*Selected excerpt:*
◆ ◆ ◆ ◆

As this obviously contradicts the efforts towards miniaturization, the only solution was to dramatically decrease the power consumption of nodes.
Power consumption can be lowered by hardware and/or software solutions. In my research I focused only on energy efficient software architectures that implement environ- mental sampling. The goal is to develop an adaptive and distributed sleep scheduling strategy that would enable nodes to enter sleep mode while still maintaining the overall sensing capabilities of the network. The adaptive sampling architecture that I propose addresses the problem of energy efficient sensing by adaptively coordinating the sleep schedules of nodes.
In a dynamic, event-driven WSN (e.g., a system to support road traffic management) information dissemination is a complex task, and the disseminated data can turn obsolete before it reaches its target. In addition, the correlation between nodes can change constantly.
It could frequently happen that we have no external information that could help us to extrapolate samples. The causes could be numerous. For instance, the measurements might be nearly independent or just beyond the recognition ability of the detection technique. The system could also be in a transient state, so that we have no time to map the environment’s correlation structure. Or, for some reason (interference, or a mobile node wondering away from the group) the node might not be able to communicate with its neighbors.

◆ ◆ ◆ ◆

*Material provided:*
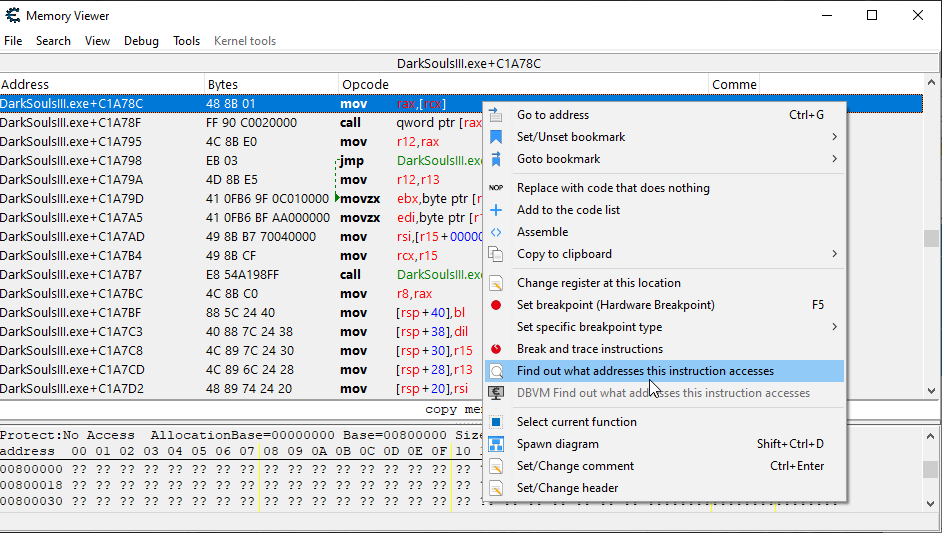The image size is (942, 533).
Task: Click the Spawn diagram icon
Action: tap(496, 444)
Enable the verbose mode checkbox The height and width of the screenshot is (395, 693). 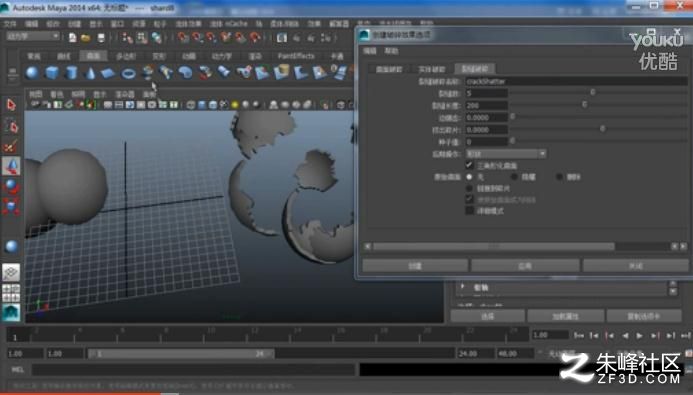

◆ ◆ ◆ ◆

*Stated exercise:* From the passage on sensor network power consumption, pull out the stretch from "As this obviously" through "schedules of nodes." word for word.

*Final result:*
As this obviously contradicts the efforts towards miniaturization, the only solution was to dramatically decrease the power consumption of nodes.
Power consumption can be lowered by hardware and/or software solutions. In my research I focused only on energy efficient software architectures that implement environ- mental sampling. The goal is to develop an adaptive and distributed sleep scheduling strategy that would enable nodes to enter sleep mode while still maintaining the overall sensing capabilities of the network. The adaptive sampling architecture that I propose addresses the problem of energy efficient sensing by adaptively coordinating the sleep schedules of nodes.